**Consigne 1:**
Répondez aux questions suivantes à partir du texte sur le film de Chaplin :
(a) En quelle année se déroule l'histoire ?
(b) Quel homme Georgia préfère-t-elle à Charlie ?
(c) Combien de cartons d'origine Chaplin a-t-il supprimés en 1942 ?
**Consigne 2:** Présentez sous forme de liste numérotée les lignes des entrées, de celle qui contient « The image size » jusqu'à la fin des entrées. Omettez les lignes vides et les images.

**Extrait:**
•••

En 1898, au Klondike, nord-ouest du Canada, Charlie, chercheur d'or, pris dans une tempête de neige, échoue dans la cabane de Black Larsen, bandit recherché par la police. Il est sauvé par l'arrivée de Jim McKay, un autre chercheur d'or. Ils doivent aussi tuer un ours pour ne pas mourir de faim. Ils se séparent pour tenter leur chance chacun de leur côté. Jim possède la mine la plus riche du pays, mais au cours d'une bataille avec Black Larsen qui veut la lui voler, il reçoit un coup sur la tête et perd la mémoire. Charlie devient amoureux d'une entraîneuse de saloon, Georgia, qui n'a que du mépris pour lui, et lui préfère le Don Juan local, Jack Cameron. La nuit du Nouvel An, Charlie rêve que Georgia vient le retrouver.
Jim McKay retrouve partiellement la mémoire et vient chercher Charlie pour qu'il l'aide à retrouver sa mine. Après des dangers effrayants, ils se retrouvent très riches. Au cours d'un voyage en Europe, Charlie, qui a remis son costume de pauvre chercheur d'or pour les photographes, retrouve Georgia qui, le croyant toujours pauvre, lui propose de l'aider. Il comprend qu'elle regrette sa conduite passée à son égard, et peut envisager, avec elle, une vie de bonheur.
Analyse de Francis Bordat dans "Chaplin cinéaste", éditions du cerf 1998.
" En 1942, Chaplin a réédité son chef-d'uvre de 1925 en supprimant les cent quarante et un cartons d'origine et en ajoutant une musique et un commentaire dit par lui-même. La suppression des intertitres n'est pas anodine. Ils étaient accompagnés de dessins qui ajoutaient leur touche à l'émotion - comme une rose près du nom de Georgia, qui perd ses pétales quand Charlot millionnaire regrette son amour perdu.
Surtout, l'alternance des images mobiles et des cartons fixes conférait au découpage une respiration particulière, qui disparaît naturellement de la version sonorisée. C'est frappant par exemple lorsque, entre les trois premiers plans de Georgia au début du film, trois intertitres viennent scander son nom, et donnent à sa présentation le rythme d'un cur qui bat. Ensuite, comme toujours chez Chaplin, les intertitres étaient concis, voire laconiques. Le commentaire qui les remplace est plutôt bavard et redondant. Il appauvrit le sens en l'explicitant ; il l'alourdit aussi d'intonations très appuyées. Paradoxalement, cette narration off attire un peu plus l'attention sur le caractère muet du film - alors que l'écriture de la version de 1925, images et cartons mêlés avait une dynamique et un mordant qui n'était pas sans annoncer l'écriture plus vive et plus réaliste du parlant.

•••

**Entrées fournies:**
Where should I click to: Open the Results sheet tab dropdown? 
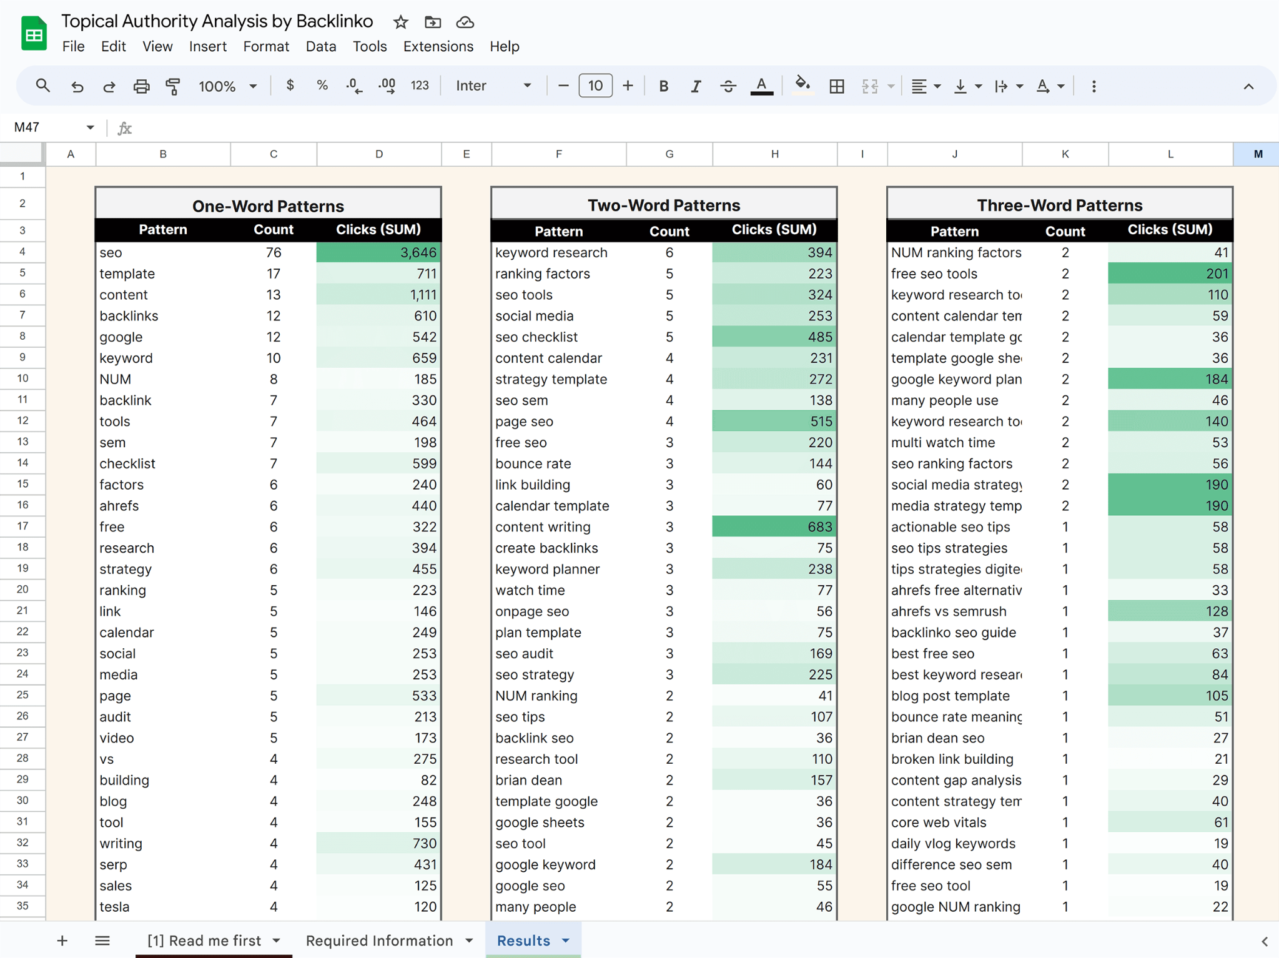click(x=566, y=940)
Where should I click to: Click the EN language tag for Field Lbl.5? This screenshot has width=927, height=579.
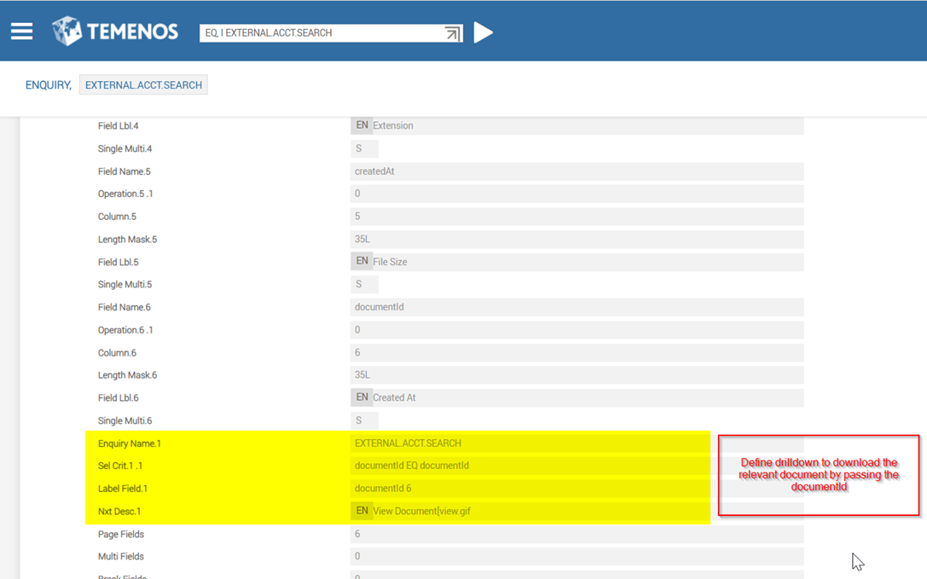pyautogui.click(x=362, y=262)
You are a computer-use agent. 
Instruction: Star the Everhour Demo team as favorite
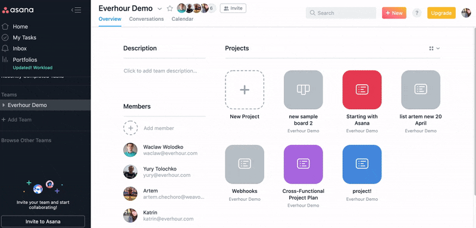pos(170,8)
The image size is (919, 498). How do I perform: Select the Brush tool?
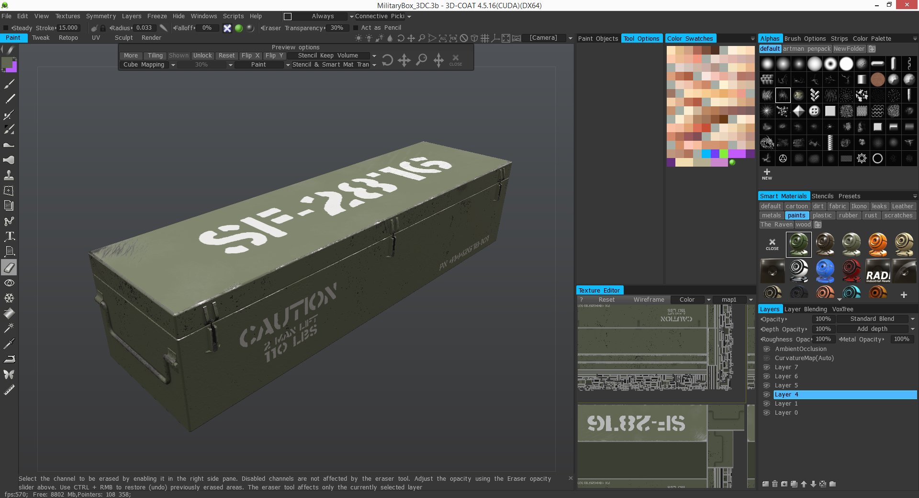pyautogui.click(x=9, y=84)
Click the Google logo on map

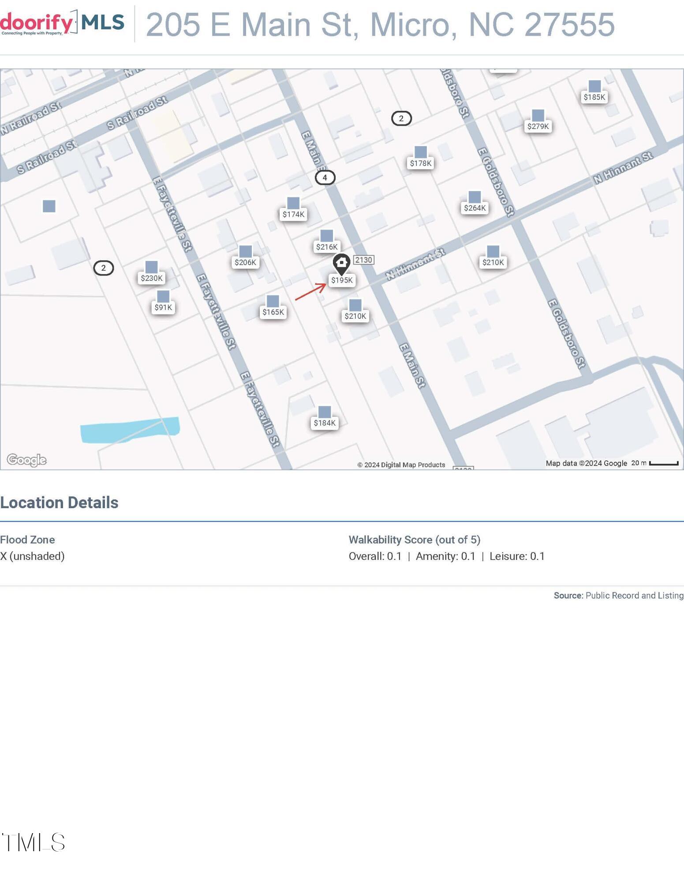[x=27, y=460]
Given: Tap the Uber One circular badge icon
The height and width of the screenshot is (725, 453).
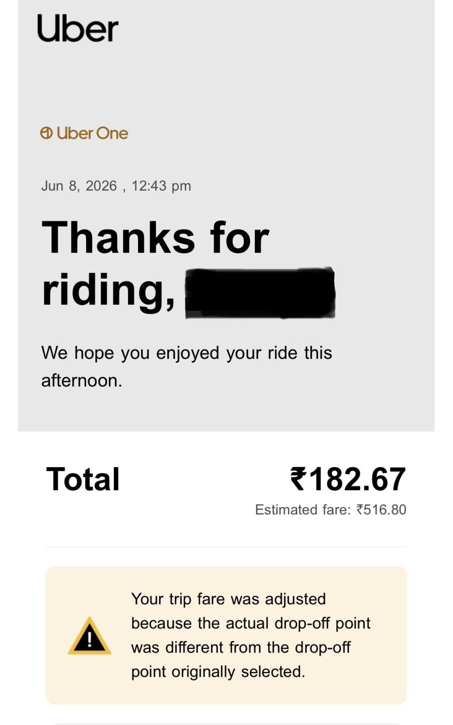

•••

**Corrigé 1:**
(a) En 1898.
(b) Jack Cameron, le Don Juan local.
(c) Cent quarante et un.

**Corrigé 2:**
1. The image size is (919, 498). How do I perform: Select the Brush tool?
2. pyautogui.click(x=9, y=84)
3. Click the Google logo on map
4. [x=27, y=460]
5. Given: Tap the Uber One circular badge icon
6. The height and width of the screenshot is (725, 453).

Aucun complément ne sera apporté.